Penduliflorain I: A Cysteine Protease Isolated from Hohenbergia penduliflora (A.Rich.) Mez (Bromeliaceae)

PÉREZ A; CARVAJAL C; TREJO S; TORRES M J; MARTIN M I; LORENZO J C; NATALUCCI C L; HERNÁNDEZ M

The protein journal

SPRINGER

Año: 2010 vol. 29 p. 225 - 233

1875-8355

Penduliflorain I, a new plant endopeptidase, was isolated and characterized from Hohenbergia penduliflora. Crude extract was obtained from stems. A partially purified enzyme preparation was obtained by ethanol precipitation. This preparation showed maximum activity between pH 7.5 and 8.5, was stable at ionic strength (20% decrease in proteolytic activity could be detected after 2 h in 0.4 M sodium chloride solution), and exhibited high thermal stability (inactivation required heating for 20 min at 75ºC).

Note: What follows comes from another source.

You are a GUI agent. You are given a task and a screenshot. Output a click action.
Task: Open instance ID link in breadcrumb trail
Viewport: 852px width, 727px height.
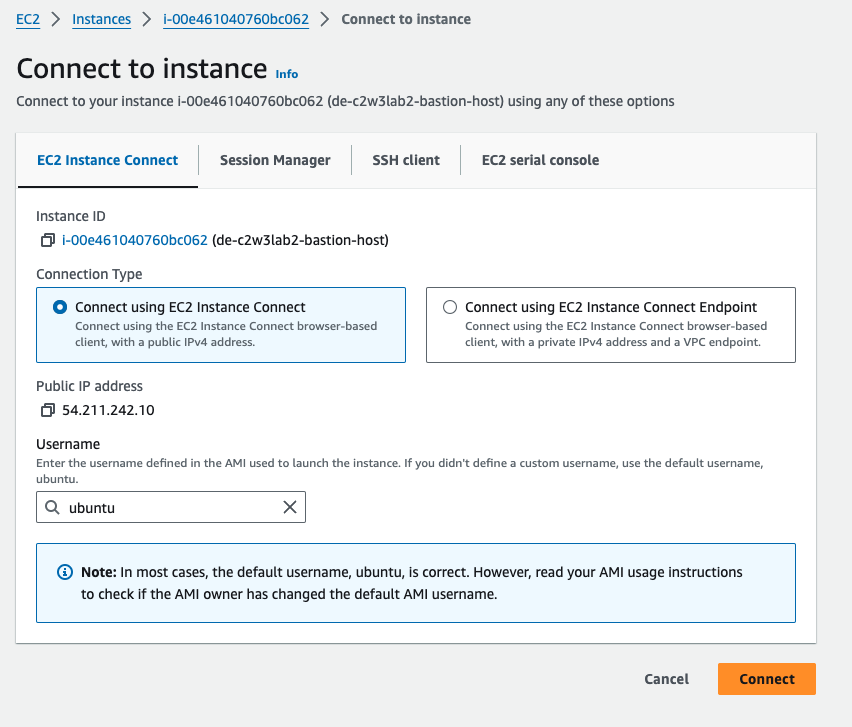point(236,19)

Inhibition and activation assays indicated the cysteine nature of the enzymatic preparation. Penduliflorain I was purified by anion exchange chromatography (Q-Sepharose HP) by FPLC system. Homogeneity was confirmed by mass spectroscopy. Molecular mass of the enzyme was 23 412.847 Da (MALDITOF–MS). Kinetic parameters were determined for PFLNA (Km = 0.3227 mM and kcat = 4.27 s-1). The N-terminal sequence (AVPQSIDWRDYGAVTTDKNQ) of isolated protease showed considerable similarity to other cysteine proteases obtained from stems or fruits of different Bromeliaceae species.